Right, if the purpose is to find out whether the CPUs are throwing games, I would have liked at the very least to throw out any games where you immediately lose, as that's based on your luck, not the CPUs.
Also while I'm aware people don't just have unlimited time, I think 10 games was far too few, I'd prefer closer to 100.
@@TroyVan6654 that’s a fair point, I hadn’t thought of that but in the end that doesn’t really change the fact that how he tested it was flawed. Just as the first comment said. It would have been more insightful to look at how often the cpu picked wrong almost immediately, or how often the masters were able to make it to the end despite those odds. But this is hard to test without cutting the game short because you failed too.
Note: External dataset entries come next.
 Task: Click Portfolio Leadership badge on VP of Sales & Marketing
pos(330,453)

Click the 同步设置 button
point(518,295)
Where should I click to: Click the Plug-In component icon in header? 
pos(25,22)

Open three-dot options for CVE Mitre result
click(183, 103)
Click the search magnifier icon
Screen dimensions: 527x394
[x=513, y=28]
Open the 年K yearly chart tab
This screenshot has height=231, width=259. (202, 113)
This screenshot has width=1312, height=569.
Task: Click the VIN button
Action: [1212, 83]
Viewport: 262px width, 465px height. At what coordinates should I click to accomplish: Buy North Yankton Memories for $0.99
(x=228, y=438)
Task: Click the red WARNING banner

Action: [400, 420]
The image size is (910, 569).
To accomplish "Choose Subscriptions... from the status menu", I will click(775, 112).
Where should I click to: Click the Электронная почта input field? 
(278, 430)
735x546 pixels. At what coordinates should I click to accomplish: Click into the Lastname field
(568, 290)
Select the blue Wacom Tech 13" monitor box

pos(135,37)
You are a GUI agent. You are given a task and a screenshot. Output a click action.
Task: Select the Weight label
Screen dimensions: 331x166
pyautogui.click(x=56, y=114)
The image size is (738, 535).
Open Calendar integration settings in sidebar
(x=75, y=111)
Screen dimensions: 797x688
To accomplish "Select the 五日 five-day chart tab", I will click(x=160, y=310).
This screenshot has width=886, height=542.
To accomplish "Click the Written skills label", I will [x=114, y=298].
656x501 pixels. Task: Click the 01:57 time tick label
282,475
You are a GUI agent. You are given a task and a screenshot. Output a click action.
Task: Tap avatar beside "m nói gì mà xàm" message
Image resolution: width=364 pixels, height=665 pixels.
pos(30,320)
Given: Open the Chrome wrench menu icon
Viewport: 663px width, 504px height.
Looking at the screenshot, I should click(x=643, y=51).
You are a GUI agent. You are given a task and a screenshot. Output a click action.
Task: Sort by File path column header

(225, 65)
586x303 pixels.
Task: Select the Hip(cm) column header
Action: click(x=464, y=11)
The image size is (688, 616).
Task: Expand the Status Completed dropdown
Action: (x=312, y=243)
If all characters could be put on CPU, this would be a bit more workable.
“Peach chooses her own color, and therefore automatically loses.”
Meanwhile him: *chooses his color 20 times.*
There's a pink one, and Peach pushed the purple one, so it's actually not even her colour-
@@ultimatebrainrot4674 true, true, but it’s the closest one to her besides red.
Wait what pink one?
Yoshi is green
He was choosing white
@@RepostCollection 0:50 you sure about that?
@@sbf4605 and red is Mario’s color
i think that the little timmy effect would have an effect on PARTIAL luck based games more so then on fully luck ones as it tries to get you to win even when you’re doing bad, and the little timmy effect also appears on the board, which is not accounted here
This video was really, really well done. Concept pulled me in cause I was genuinely curious about the subject, and then you got all intellectual with the test pools and graphs. Good job with the script and editing too!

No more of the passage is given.